Bixin extraction was performed in triplicate using seeds collected at week 12 postanthesis. Bixin extraction and quantification by high-performance liquid chromatography (HPLC) were based on the method reported by Chisté et al. (2011) with slight modifications. The seeds were lyophilized, and the extraction was performed using one seed with an approximate weight of 60 to 70 mg and 1 mL of a methanol:acetone (50:50) mixture. Bixin extraction was performed for 5 min using an ultrasonic bath (Creworks, USA) with a power of 120 W and a frequency of 40 kHz (Chisté et al. 2011). This procedure was performed five times to extract all the bixin present in the seed. Bixin quantification was performed by HPLC (Thermo Scientific Ultimate 3000; Thermo Scientific, Waltham, MA, USA). Twenty microliters of the extract were separated on a 15-cm × 4.6-mm Hypersil GOLD C18 column (Thermo Scientific) with a particle size of 5 µm. The mobile phase was maintained at a constant flow rate of 0.9 mL·min^–1 and consisted of mobile phase A, water with 0.2% formic acid, and mobile phase B, methanol with 0.2% formic acid. A gradient elution system was used, starting with 30% mobile phase B and increasing to 60% in 15 min, then from 60% to 80% in 10 min, and finally to 95% in the last 10 min. The column temperature was maintained at 30 °C, and the bixin concentration was measured at 459 nm. A calibration curve was performed to quantify bixin, preparing standard solutions of known concentrations (20, 50, 100, 150, 180, and 200 mg·L^–1).

Statistical analysis.

Statistical analysis was conducted on 10 quantitative morphological agronomic descriptors evaluated from 50 plants. The descriptors included the number of fruit per plant, fruit length, fruit thickness, fruit width, seed height, seed width, number of seeds per fruit, seed weight per fruit, seed yield per tree, and bixin content (measured as a percentage). Descriptive statistical analysis [mean, minimum, maximum, standard deviation, and coefficient of variation (CV)] was performed to assess the variability of these descriptors. The mean and standard deviation were used in subsequent analyses. Two hierarchical cluster analyses were conducted using Ward’s method and squared Euclidean distance. The first analysis included the 10 quantitative variables, whereas the second focused solely on bixin content. Last, Pearson correlation coefficients (P ≤ 0.05) were calculated to assess the linear relationships between the quantitative descriptors and to identify significant associations between morphological and productive variables. All statistical analyses were performed using Statgraphics Centurion 19-X64 software (version 19.1.2; Statgraphics Technologies, Inc., The Plains, VA, USA).

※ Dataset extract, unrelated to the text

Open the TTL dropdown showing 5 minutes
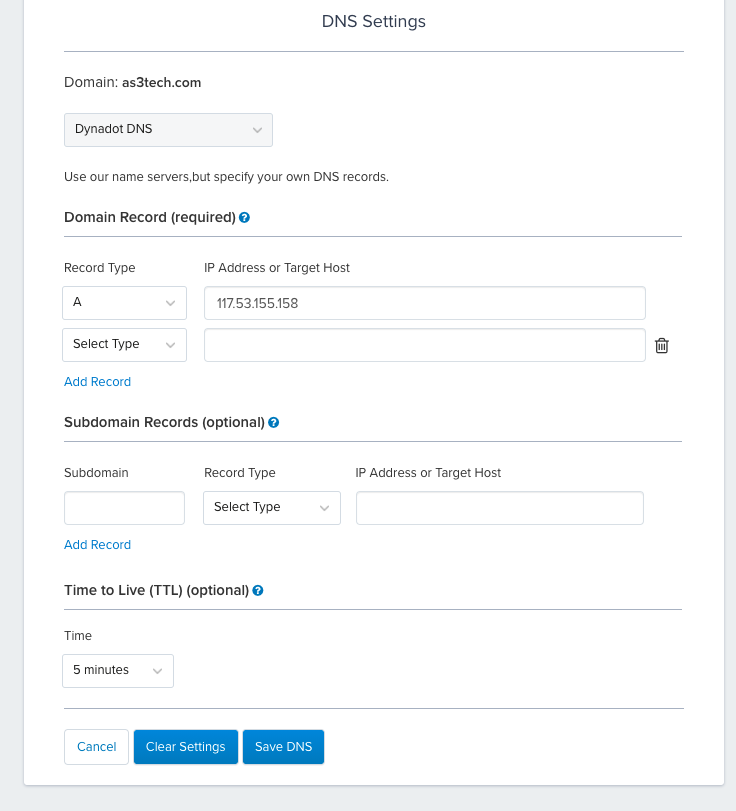The width and height of the screenshot is (736, 811). [117, 670]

Qualitative descriptors enabled the classification of annatto plants into four varieties.

As a result of its sexual reproduction, various authors have reported significant morphological diversity in annatto plantations (Akshatha et al. 2011; Arias-Pérez et al. 2017; Pech-Hoil et al. 2024; Valdez-Ojeda et al. 2008). In this context, visible morphological descriptors play a crucial role in the varietal classification of annatto (Arias-Pérez et al. 2017; Duque et al. 2022). In an initial effort to group annatto plants based on similar morphological characteristics, we focused solely on qualitative traits that are easily observed in three key organs: the flower, fruit, and stem. The classification was based on qualitative descriptors: flower color, stem color, fruit shape, dehiscence, fruit color, and spinosity. Plants from Calkini, Becal, and Bacabchen were categorized into four groups: Criolla, Criolla roja, Peruana roja morphotype 1, and Peruana roja morphotype 2. The names used were derived from how farmers named their annatto crops.

The Criolla variety is characterized by green stems, white flowers, and round, green fruit in their immature state. These fruit have a high spinosity and green thorns (Fig. 1A–C). In contrast, the Criolla roja variety features green stems and light-pink flowers. It has fruit similar in shape to the Criolla; they are green, but with red thorns, and present high spinosity (Fig. 1D–F). Notably, in the early stages of development, these fruit may appear predominantly reddish because of the color of the red thorns; however, as they mature, the green color of the fruit becomes more prominent, diminishing the visibility of the red color. Peruana roja morphotype 1 is identified by its red stems, lilac flowers, and lanceolate fruit, which exhibit null spinosity; the fruit and thorns are also red (Fig. 1G–I). Peruana roja morphotype 2 also features red stems and lilac flowers, elliptical-shaped fruit, and exhibits low spinosity, with red thorns and dehiscent fruit in the immature stage (Fig. 1J–L). These morphological traits facilitate the visual differentiation among the varieties and highlight the phenotypic diversity in the evaluated annatto populations. Representative differences in the flowers, fruit, and seeds of each variety are observable in Fig. 1. It is important to note that in the mature stage, the color of the fruit and thorns for all varieties turns dark brown and the fruit exhibits dehiscence.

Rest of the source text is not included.